• About this exercise: All of the entries are to be printed exactly as they appear.

Source information Start Marker

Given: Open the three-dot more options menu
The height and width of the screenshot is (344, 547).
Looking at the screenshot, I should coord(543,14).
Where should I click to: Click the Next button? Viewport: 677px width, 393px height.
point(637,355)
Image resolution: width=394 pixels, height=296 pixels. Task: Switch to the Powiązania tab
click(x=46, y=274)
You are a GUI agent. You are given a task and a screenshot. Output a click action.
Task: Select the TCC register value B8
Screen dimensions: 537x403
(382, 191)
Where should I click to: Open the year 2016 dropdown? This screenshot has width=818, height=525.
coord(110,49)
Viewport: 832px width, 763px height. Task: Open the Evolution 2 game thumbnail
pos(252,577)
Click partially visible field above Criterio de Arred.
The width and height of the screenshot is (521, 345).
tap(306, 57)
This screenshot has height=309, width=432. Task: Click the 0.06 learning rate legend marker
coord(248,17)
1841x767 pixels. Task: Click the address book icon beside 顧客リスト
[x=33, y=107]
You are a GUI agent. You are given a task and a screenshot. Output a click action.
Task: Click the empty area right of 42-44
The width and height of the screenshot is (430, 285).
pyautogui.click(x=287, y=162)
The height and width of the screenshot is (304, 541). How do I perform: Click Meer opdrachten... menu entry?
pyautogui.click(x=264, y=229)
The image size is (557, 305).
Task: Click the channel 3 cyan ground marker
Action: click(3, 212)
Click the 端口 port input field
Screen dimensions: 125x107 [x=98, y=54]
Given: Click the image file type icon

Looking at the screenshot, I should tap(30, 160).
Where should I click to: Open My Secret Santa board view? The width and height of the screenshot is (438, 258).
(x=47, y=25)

Source information End Marker

• Response below:
Given: Open the three-dot more options menu
The height and width of the screenshot is (344, 547).
Looking at the screenshot, I should coord(543,14).
Where should I click to: Click the Next button? Viewport: 677px width, 393px height.
point(637,355)
Image resolution: width=394 pixels, height=296 pixels. Task: Switch to the Powiązania tab
click(x=46, y=274)
You are a GUI agent. You are given a task and a screenshot. Output a click action.
Task: Select the TCC register value B8
Screen dimensions: 537x403
(382, 191)
Where should I click to: Open the year 2016 dropdown? This screenshot has width=818, height=525.
coord(110,49)
Viewport: 832px width, 763px height. Task: Open the Evolution 2 game thumbnail
pos(252,577)
Click partially visible field above Criterio de Arred.
The width and height of the screenshot is (521, 345).
tap(306, 57)
This screenshot has height=309, width=432. Task: Click the 0.06 learning rate legend marker
coord(248,17)
1841x767 pixels. Task: Click the address book icon beside 顧客リスト
[x=33, y=107]
You are a GUI agent. You are given a task and a screenshot. Output a click action.
Task: Click the empty area right of 42-44
The width and height of the screenshot is (430, 285).
pyautogui.click(x=287, y=162)
The height and width of the screenshot is (304, 541). How do I perform: Click Meer opdrachten... menu entry?
pyautogui.click(x=264, y=229)
The image size is (557, 305).
Task: Click the channel 3 cyan ground marker
Action: click(3, 212)
Click the 端口 port input field
Screen dimensions: 125x107 [x=98, y=54]
Given: Click the image file type icon

Looking at the screenshot, I should tap(30, 160).
Where should I click to: Open My Secret Santa board view? The width and height of the screenshot is (438, 258).
(x=47, y=25)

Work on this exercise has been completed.